(begin)
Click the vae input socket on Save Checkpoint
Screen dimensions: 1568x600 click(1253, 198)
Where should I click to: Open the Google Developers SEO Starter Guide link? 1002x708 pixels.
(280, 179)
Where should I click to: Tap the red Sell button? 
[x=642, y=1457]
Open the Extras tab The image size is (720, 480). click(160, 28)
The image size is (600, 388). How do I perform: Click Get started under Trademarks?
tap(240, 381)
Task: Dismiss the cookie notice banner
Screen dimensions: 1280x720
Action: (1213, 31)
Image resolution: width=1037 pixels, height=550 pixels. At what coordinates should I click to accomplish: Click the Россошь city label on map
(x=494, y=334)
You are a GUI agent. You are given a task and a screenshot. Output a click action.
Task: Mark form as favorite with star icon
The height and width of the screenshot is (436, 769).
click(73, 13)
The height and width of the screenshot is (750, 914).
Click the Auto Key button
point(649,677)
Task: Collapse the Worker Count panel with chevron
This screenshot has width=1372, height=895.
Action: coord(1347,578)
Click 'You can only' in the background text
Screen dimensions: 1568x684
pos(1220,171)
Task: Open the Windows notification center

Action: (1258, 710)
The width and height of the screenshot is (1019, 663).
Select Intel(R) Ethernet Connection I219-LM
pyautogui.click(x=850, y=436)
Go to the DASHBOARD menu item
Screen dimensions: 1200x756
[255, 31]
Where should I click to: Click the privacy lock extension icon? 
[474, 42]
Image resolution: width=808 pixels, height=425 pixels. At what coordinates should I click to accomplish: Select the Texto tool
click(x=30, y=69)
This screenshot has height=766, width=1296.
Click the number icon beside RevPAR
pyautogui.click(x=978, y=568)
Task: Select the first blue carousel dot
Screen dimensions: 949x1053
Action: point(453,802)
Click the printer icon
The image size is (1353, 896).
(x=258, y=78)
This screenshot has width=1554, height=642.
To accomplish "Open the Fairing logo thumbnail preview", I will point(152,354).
(end)
— EXERCISE OBJECTIVE —
Rewrite every line above as a numbered list, skipping the blank ones.

— EXERCISE RESULT —
1. Click the vae input socket on Save Checkpoint
2. Screen dimensions: 1568x600 click(1253, 198)
3. Where should I click to: Open the Google Developers SEO Starter Guide link? 1002x708 pixels.
4. (280, 179)
5. Where should I click to: Tap the red Sell button? 
6. [x=642, y=1457]
7. Open the Extras tab The image size is (720, 480). click(160, 28)
8. The image size is (600, 388). How do I perform: Click Get started under Trademarks?
9. tap(240, 381)
10. Task: Dismiss the cookie notice banner
11. Screen dimensions: 1280x720
12. Action: (1213, 31)
13. Image resolution: width=1037 pixels, height=550 pixels. At what coordinates should I click to accomplish: Click the Россошь city label on map
14. (x=494, y=334)
15. You are a GUI agent. You are given a task and a screenshot. Output a click action.
16. Task: Mark form as favorite with star icon
17. The height and width of the screenshot is (436, 769).
18. click(73, 13)
19. The height and width of the screenshot is (750, 914).
20. Click the Auto Key button
21. point(649,677)
22. Task: Collapse the Worker Count panel with chevron
23. This screenshot has width=1372, height=895.
24. Action: coord(1347,578)
25. Click 'You can only' in the background text
26. Screen dimensions: 1568x684
27. pos(1220,171)
28. Task: Open the Windows notification center
29. Action: (1258, 710)
30. The width and height of the screenshot is (1019, 663).
31. Select Intel(R) Ethernet Connection I219-LM
32. pyautogui.click(x=850, y=436)
33. Go to the DASHBOARD menu item
34. Screen dimensions: 1200x756
35. [255, 31]
36. Where should I click to: Click the privacy lock extension icon? 
37. [474, 42]
38. Image resolution: width=808 pixels, height=425 pixels. At what coordinates should I click to accomplish: Select the Texto tool
39. click(x=30, y=69)
40. This screenshot has height=766, width=1296.
41. Click the number icon beside RevPAR
42. pyautogui.click(x=978, y=568)
43. Task: Select the first blue carousel dot
44. Screen dimensions: 949x1053
45. Action: point(453,802)
46. Click the printer icon
47. The image size is (1353, 896).
48. (x=258, y=78)
49. This screenshot has width=1554, height=642.
50. To accomplish "Open the Fairing logo thumbnail preview", I will point(152,354).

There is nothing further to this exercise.